About Me

My photo
Early childhood education has been my life for over 40 years. I have taught all age groups from infants to 5-year-olds. I was a director for five years in the 1980s, but I returned to the classroom 22 years ago. My passion is watching the ways children explore and discover their world. In the classroom, everything starts with the reciprocal relationships between adults and children and between the children themselves. With that in mind, I plan and set up activities. But that is just the beginning. What actually happens is a flow that includes my efforts to invite, respond and support children's interface with those activities and with others in the room. Oh yeh, and along the way, the children change the activities to suit their own inventiveness and creativity. Now the processes become reciprocal with the children doing the inviting, responding and supporting. Young children are the best learners and teachers. I am truly fortunate to be a part of their journey.

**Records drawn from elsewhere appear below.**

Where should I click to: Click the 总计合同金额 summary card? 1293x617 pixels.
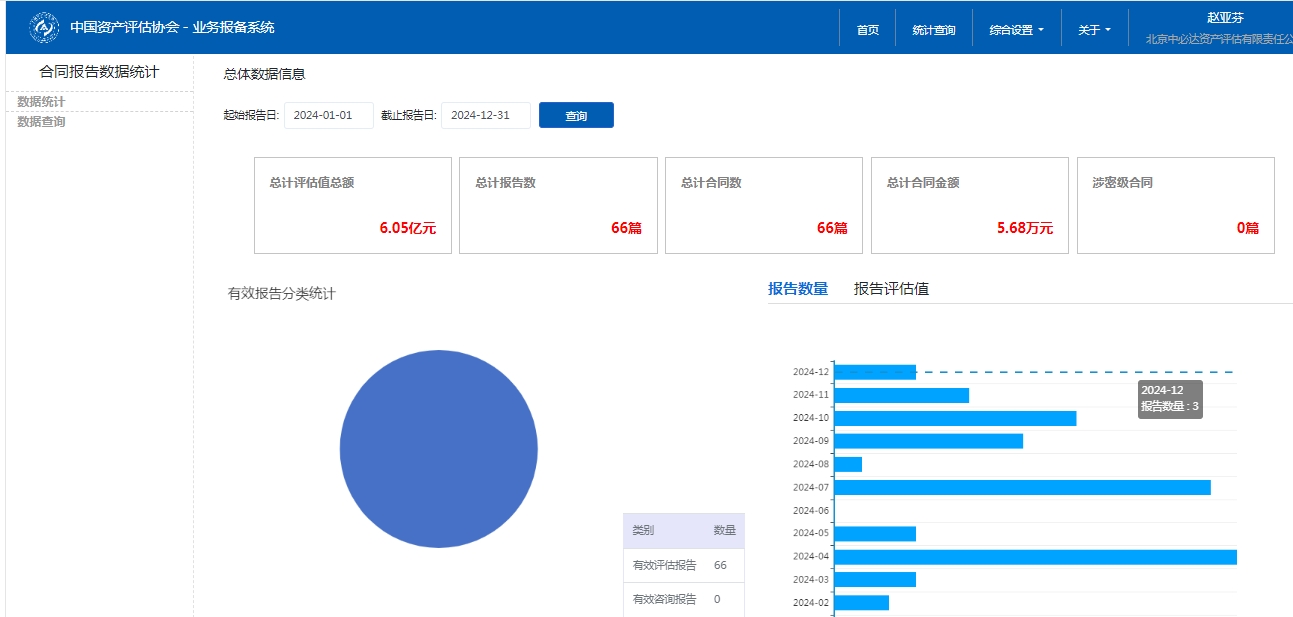(x=969, y=205)
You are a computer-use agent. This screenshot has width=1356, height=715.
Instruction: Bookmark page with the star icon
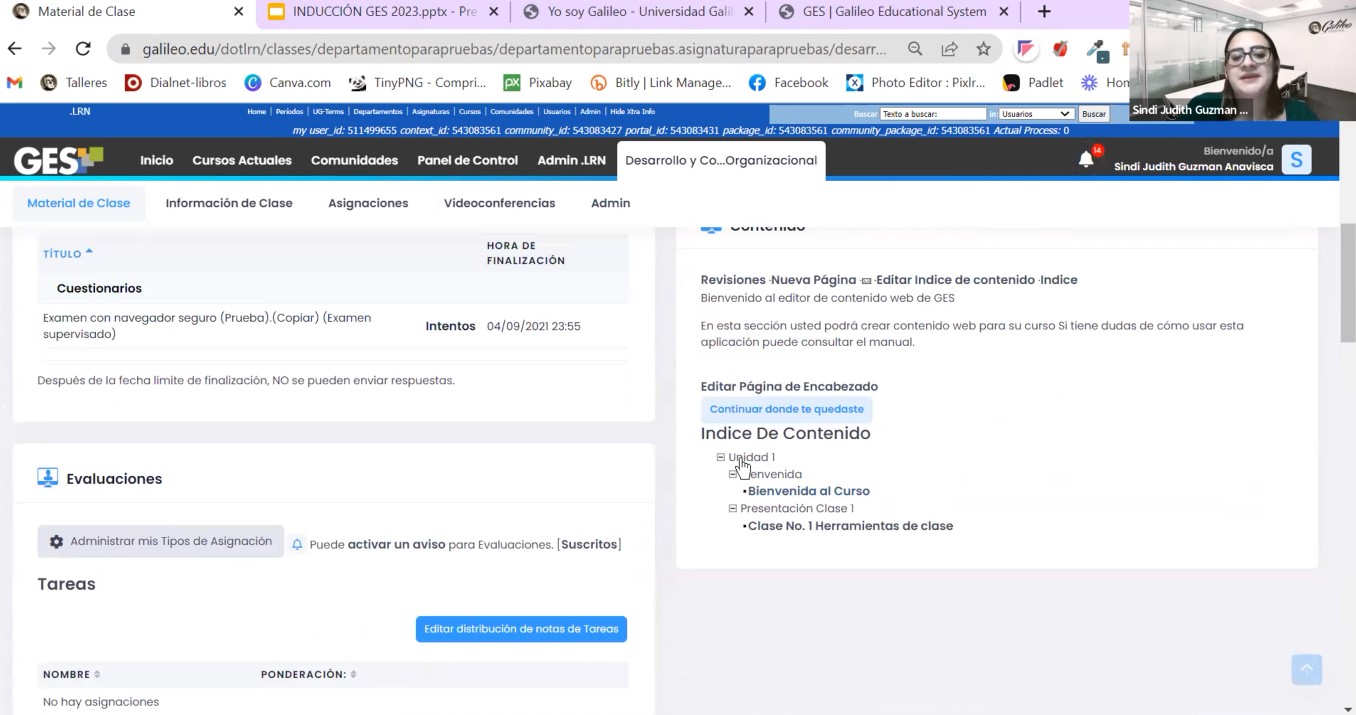point(983,49)
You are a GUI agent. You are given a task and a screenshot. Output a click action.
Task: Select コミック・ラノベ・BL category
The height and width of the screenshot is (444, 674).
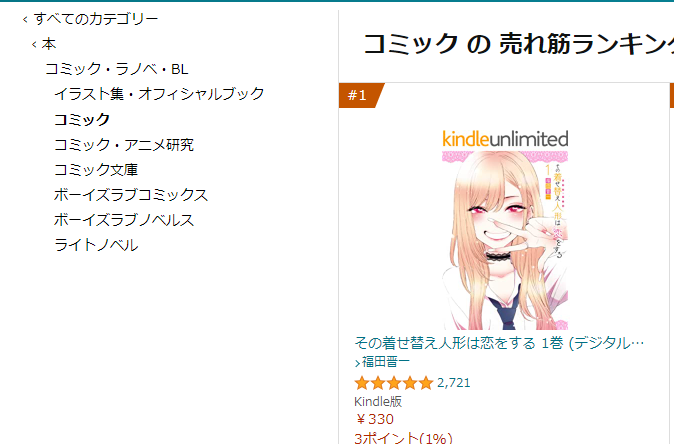click(116, 69)
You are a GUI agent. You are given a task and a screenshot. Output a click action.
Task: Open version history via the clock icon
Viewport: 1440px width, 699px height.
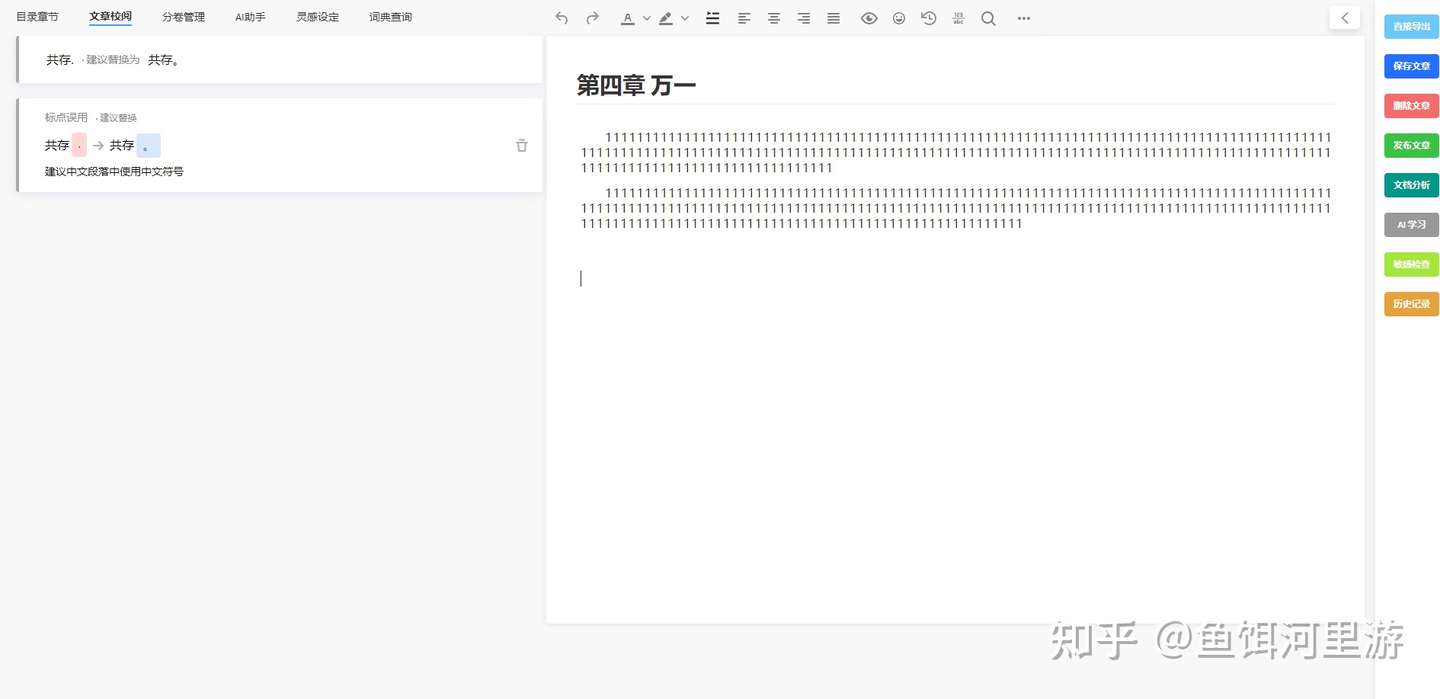coord(928,18)
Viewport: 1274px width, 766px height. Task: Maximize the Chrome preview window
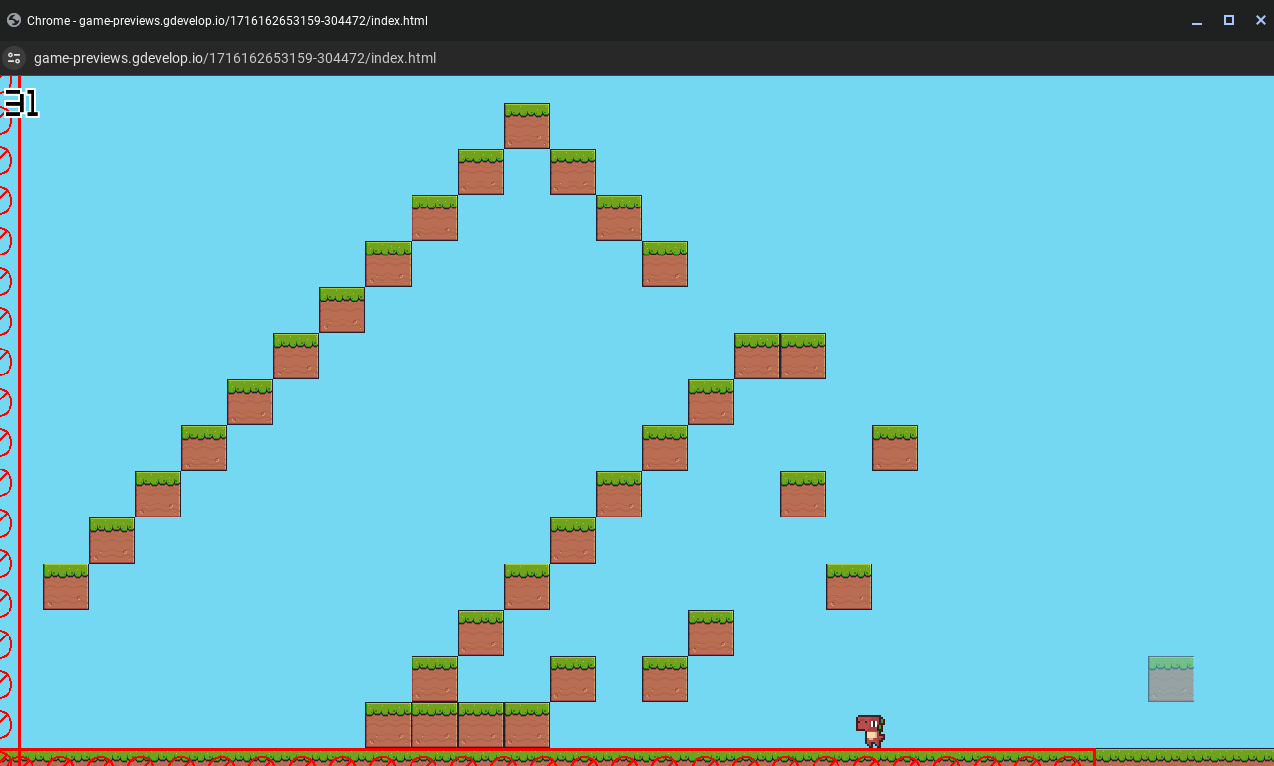(1229, 20)
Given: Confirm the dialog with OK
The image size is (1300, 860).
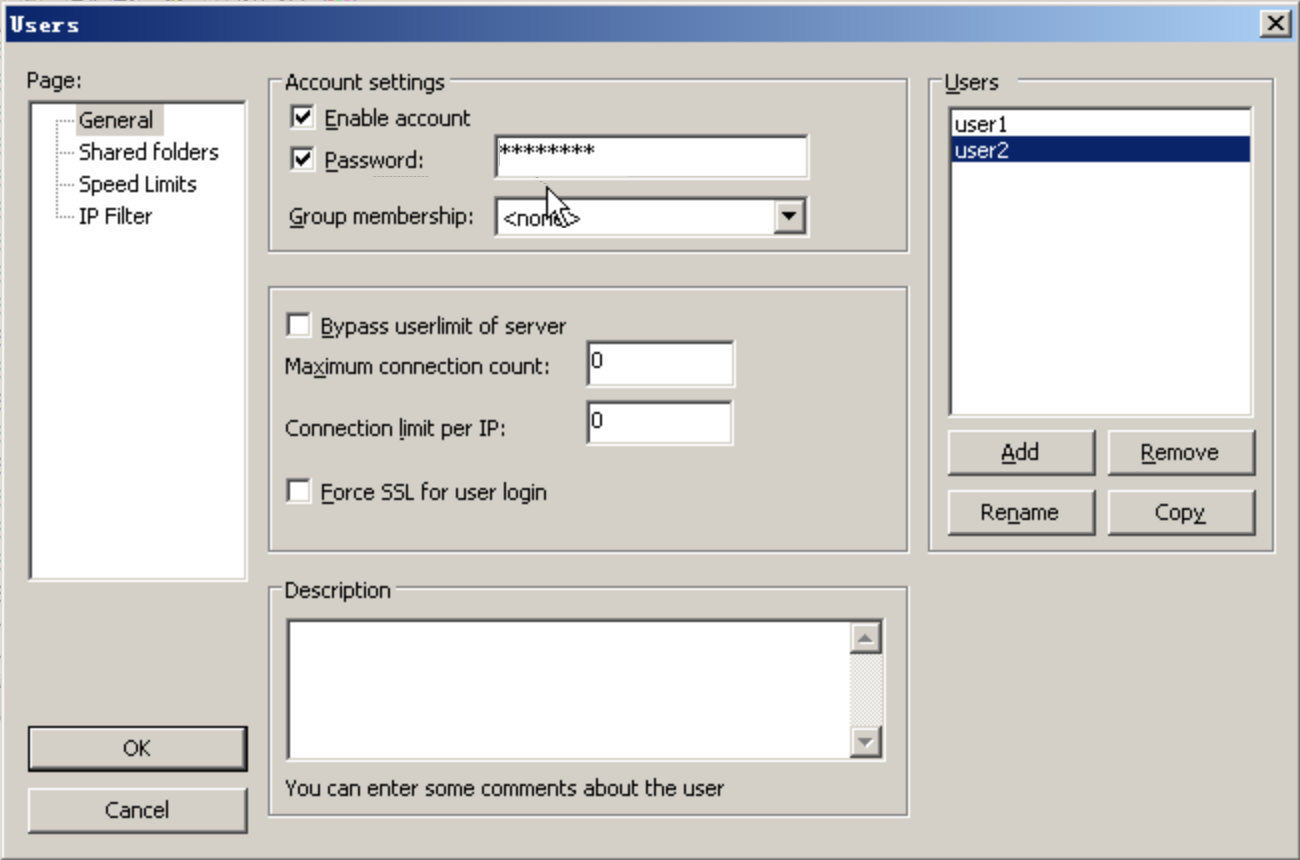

Saturday, February 3, 2018

New toy

On my computer, I have over 35,000 photos and videos.  Not all of those are from the classroom, but I would make a rough guess that over 25,000 of them are.  However, before digital, there was film photography.  I have saved all the negatives of the pictures I took in the classroom.  Since I started taking pictures more than 28 years ago, I had a lot of photos to which I really had no access.

Not anymore!  I bought a scanner that makes digital pictures from the negatives and transfers them to an SD card.  I use the card, then, to upload the images to my computer.  It is not an expensive scanner so the color is a bit off, but I am happy to have access to all those old photos.

Here is the first picture I scanned.  This is an apparatus I built back in 2000 using chewing tobacco dispensers.   Yes, chewing tobacco dispensers.  By the year 2000, I had already been building apparatus for 12 years.  By then, parents were always on the lookout for interesting objects to offer for a new building project.  One parent worked in a gas station/convenience store where they sold chewing tobacco.  He saved two dispensers and offered them to me as a challenge to see what I could build.
I taped one of the dispenses on top of a box and the second one to the side of the same box directly below the top dispenser.  I taped a piece of cardboard at the bottom end of the top dispenser to create a flap that directed the sand into the bottom dispenser.  I covered the tobacco signage for both of the dispensers with a sheet of mirror plastic.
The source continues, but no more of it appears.